— What you are asked to do —
Format each line of the material below as a string in a JSON list, one string per line, with blank lines omitted. Leave the pictures out of your answer.

— Provided records —
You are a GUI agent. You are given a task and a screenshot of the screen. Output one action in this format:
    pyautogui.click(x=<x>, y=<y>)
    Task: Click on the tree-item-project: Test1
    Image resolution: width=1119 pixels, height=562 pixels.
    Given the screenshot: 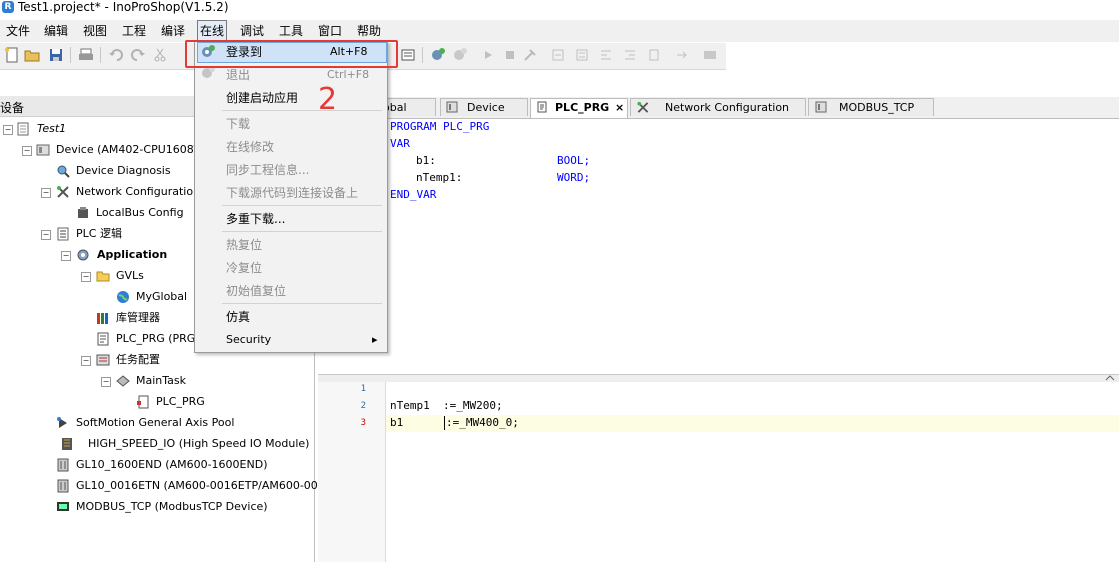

— Expected output —
[
  "You are a GUI agent. You are given a task and a screenshot of the screen. Output one action in this format:",
  "    pyautogui.click(x=<x>, y=<y>)",
  "    Task: Click on the tree-item-project: Test1",
  "    Image resolution: width=1119 pixels, height=562 pixels.",
  "    Given the screenshot: "
]